### Problem requirements:
Nothing but the images is to be left out of your exact copy of the entries.

### Extracted entries:
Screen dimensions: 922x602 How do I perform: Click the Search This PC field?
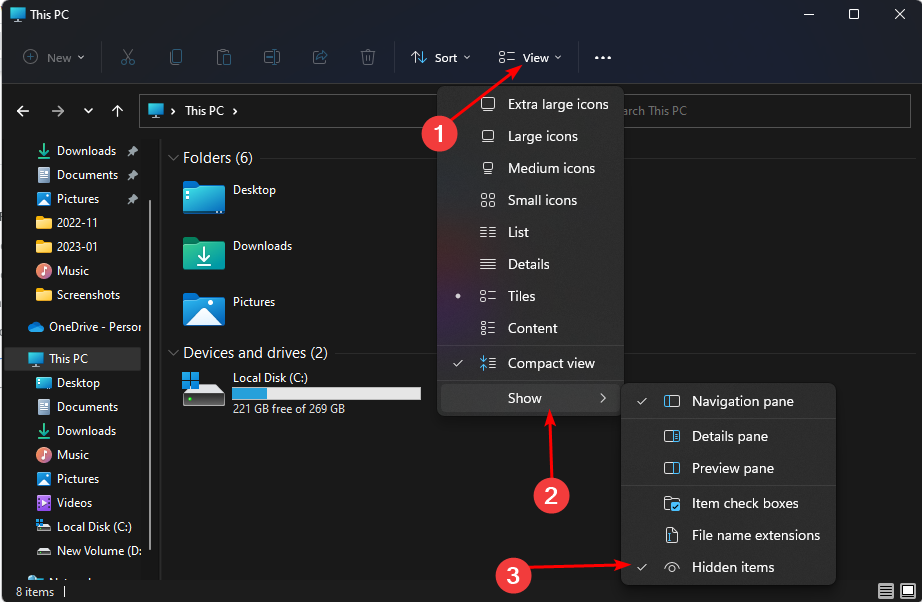tap(766, 110)
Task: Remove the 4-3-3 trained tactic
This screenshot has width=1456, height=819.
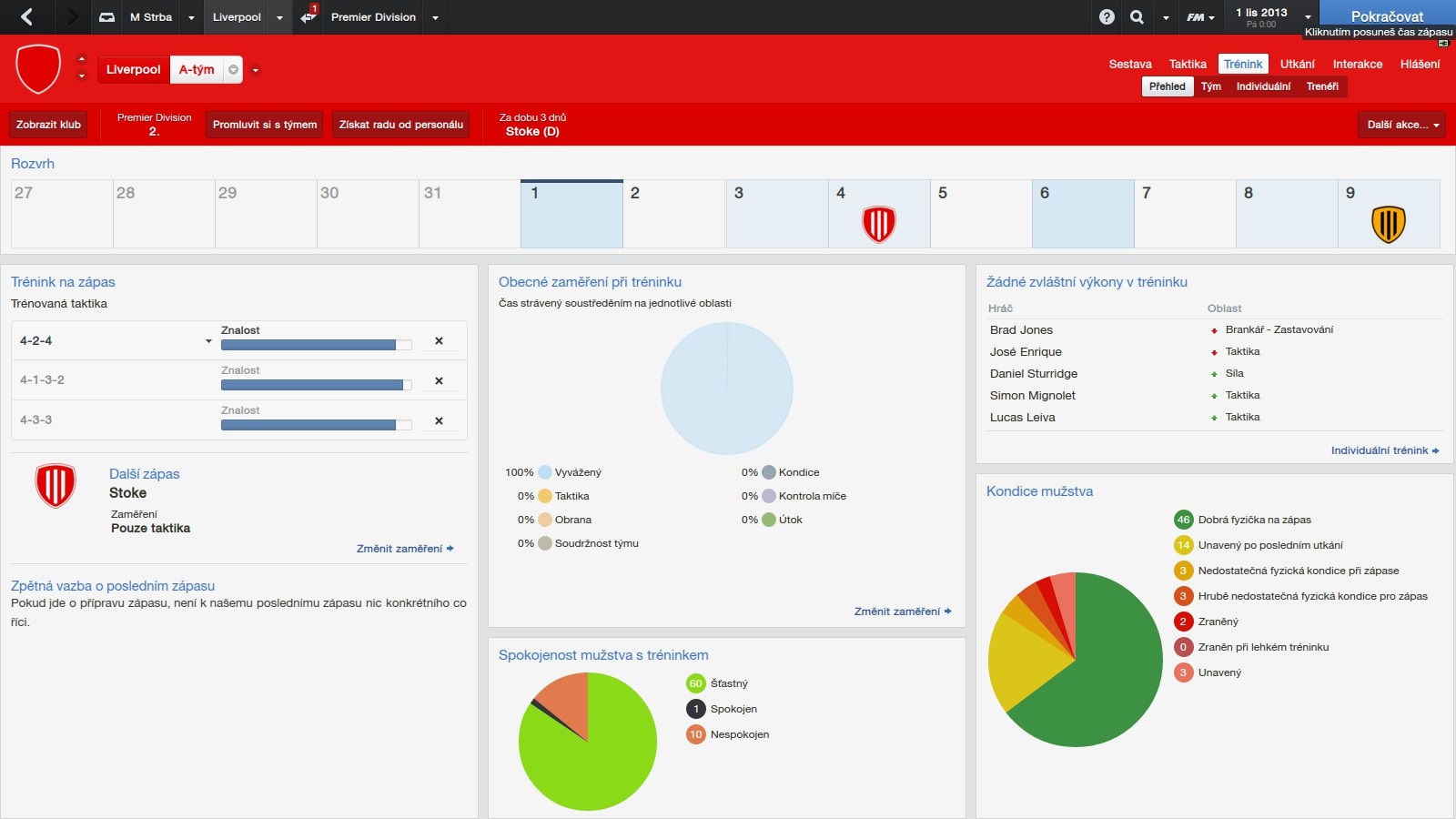Action: tap(439, 420)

### Completed task:
Screen dimensions: 922x602 How do I perform: Click the Search This PC field?
tap(766, 110)
Task: Remove the 4-3-3 trained tactic
This screenshot has width=1456, height=819.
Action: tap(439, 420)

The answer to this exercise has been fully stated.